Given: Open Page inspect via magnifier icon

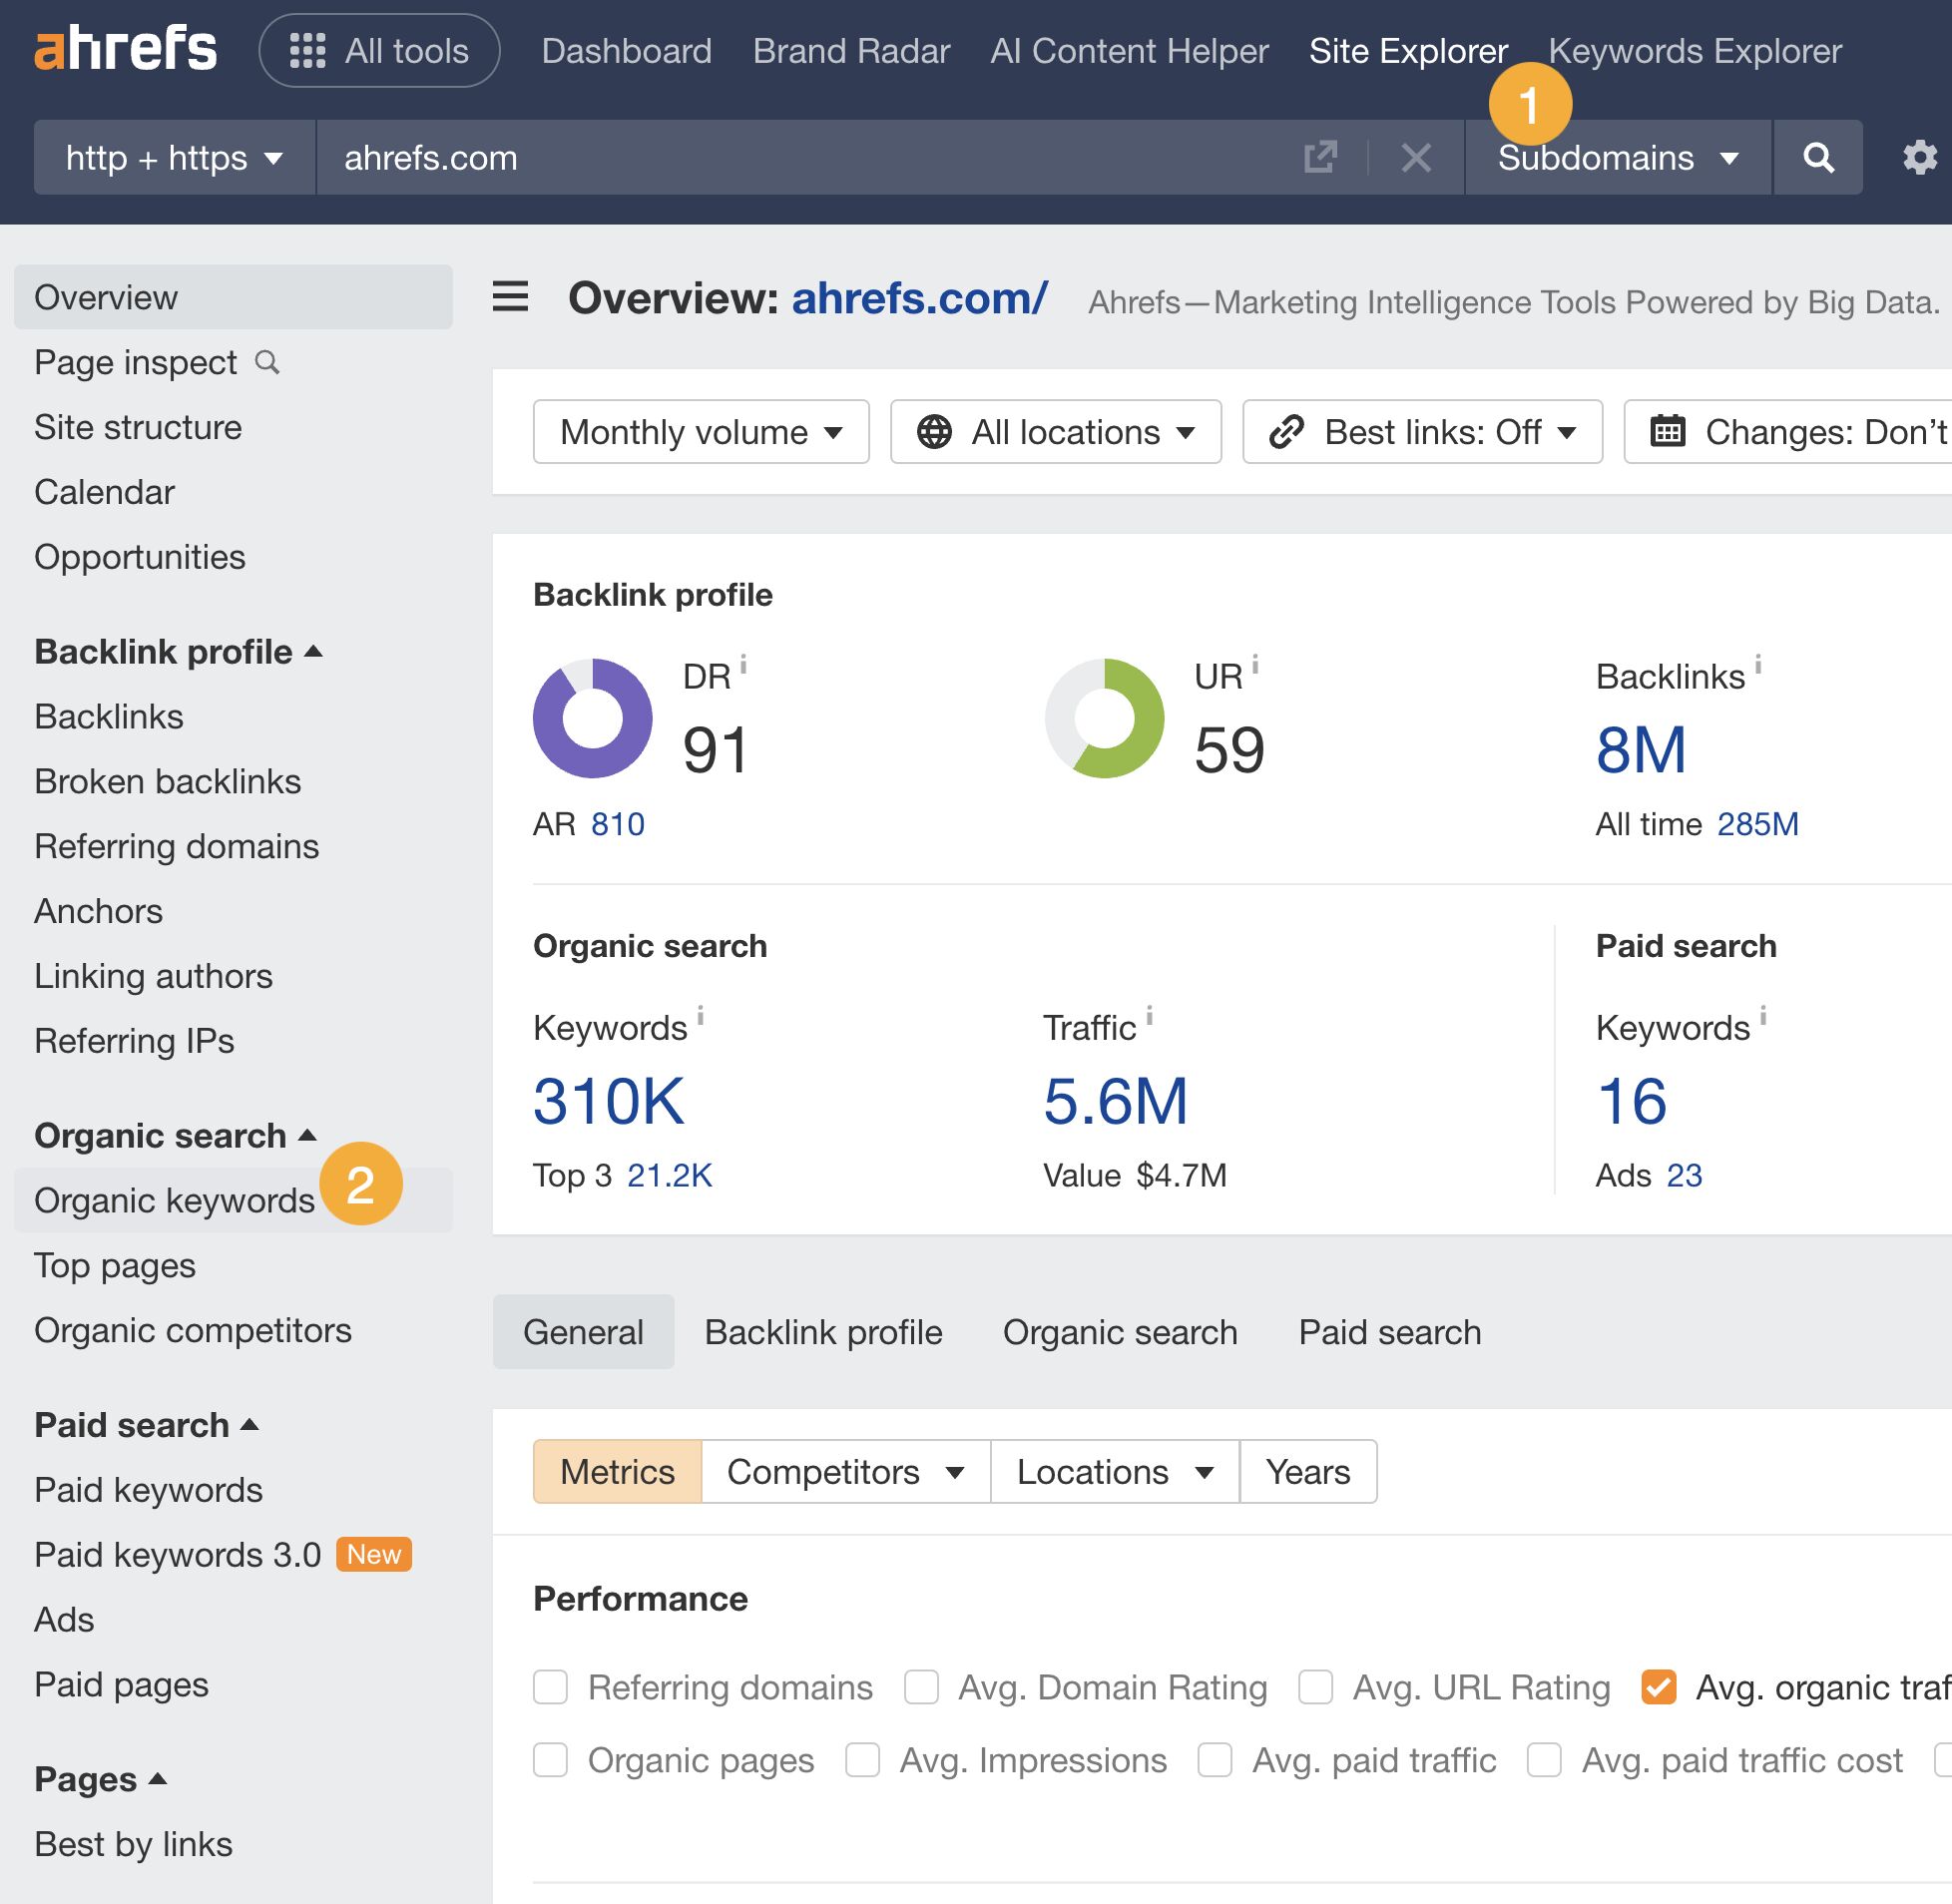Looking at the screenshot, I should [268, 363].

• • • •

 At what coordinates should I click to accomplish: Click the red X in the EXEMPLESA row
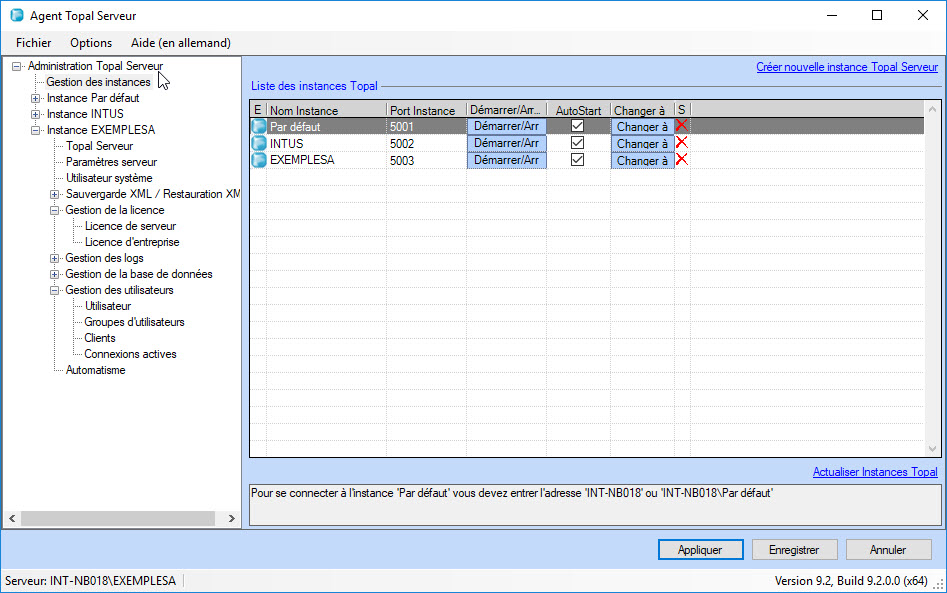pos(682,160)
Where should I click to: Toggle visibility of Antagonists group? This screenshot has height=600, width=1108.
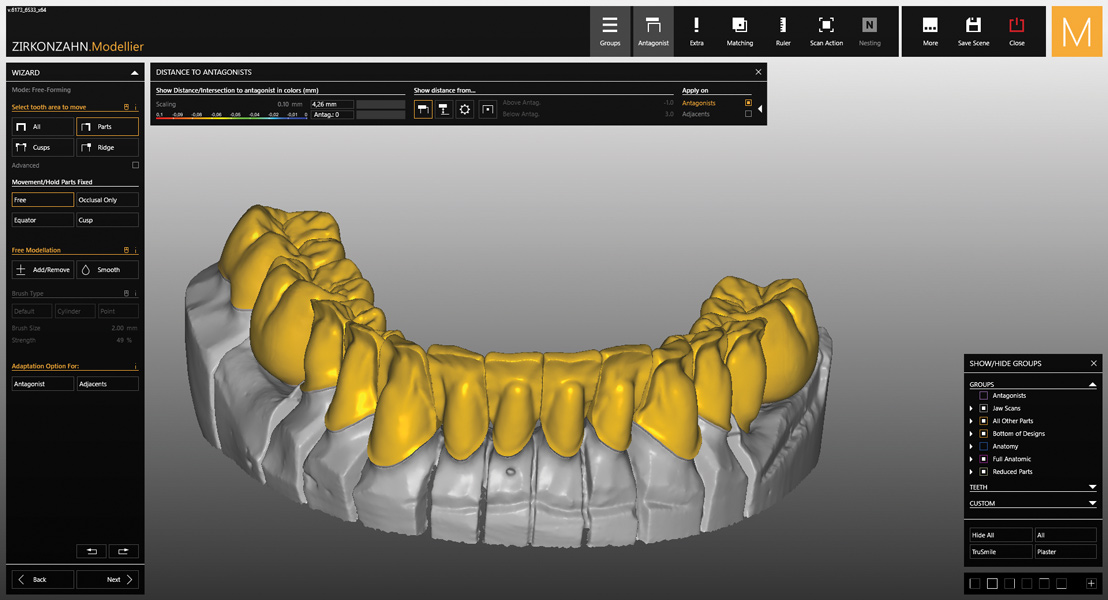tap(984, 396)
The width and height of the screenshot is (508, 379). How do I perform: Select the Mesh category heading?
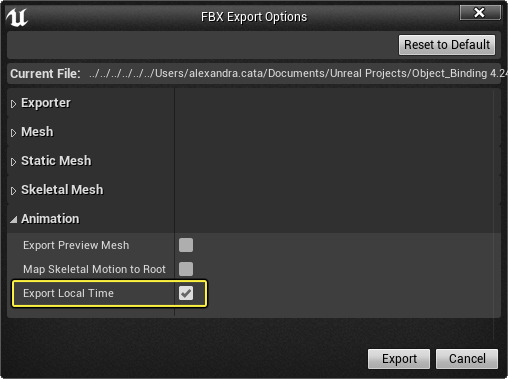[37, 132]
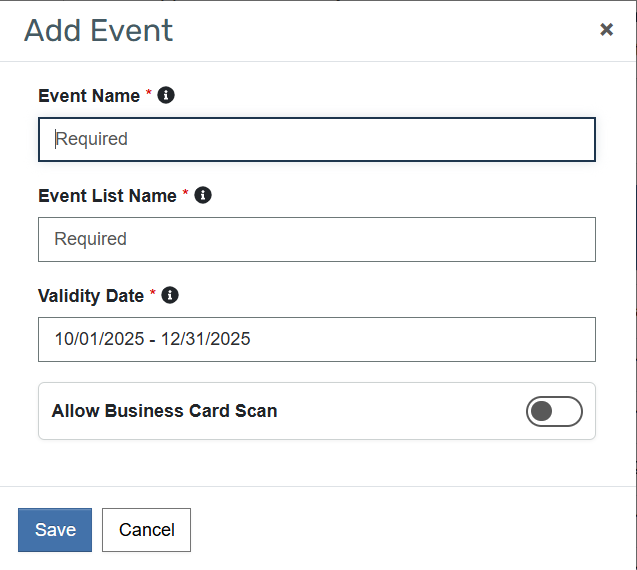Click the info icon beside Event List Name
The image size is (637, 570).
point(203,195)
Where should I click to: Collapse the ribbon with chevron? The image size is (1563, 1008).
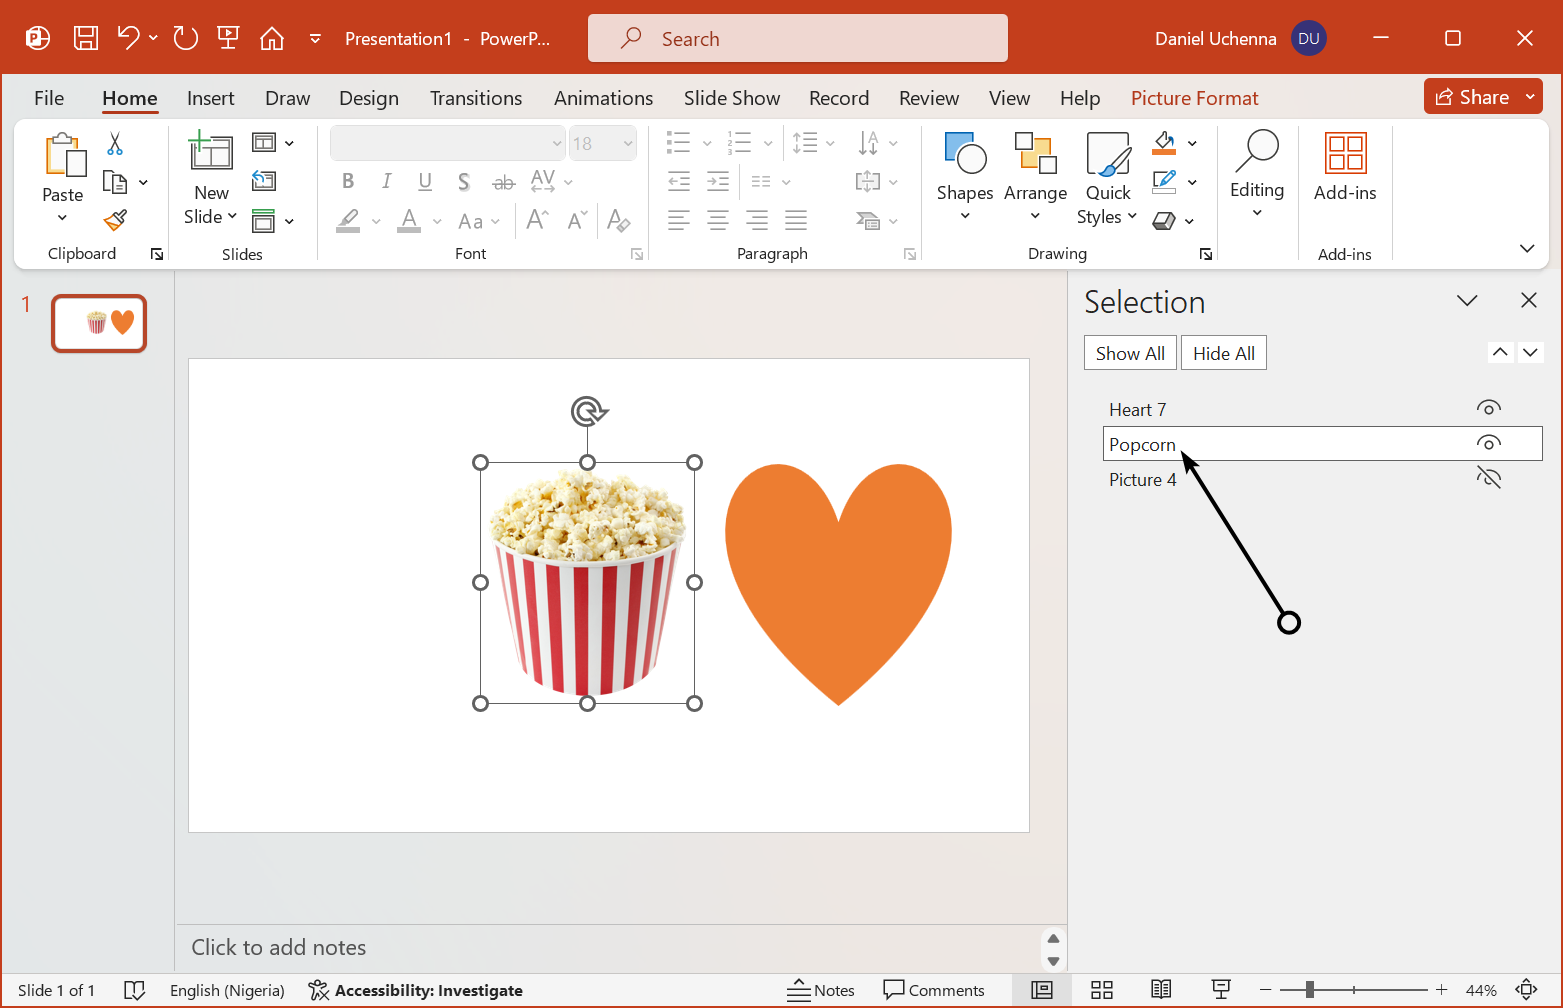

• • • •

Stated goal: Copy the data word for word from the line with "At what coordinates" up to and including the line with "point(203,195)", and leave the pictures out of your answer.

In response:
 At what coordinates should I click to accomplish: Click the red X in the EXEMPLESA row
pos(682,160)
Where should I click to: Toggle visibility of Antagonists group? This screenshot has height=600, width=1108.
tap(984, 396)
The width and height of the screenshot is (508, 379). How do I perform: Select the Mesh category heading?
[37, 132]
Click the info icon beside Event List Name
The image size is (637, 570).
point(203,195)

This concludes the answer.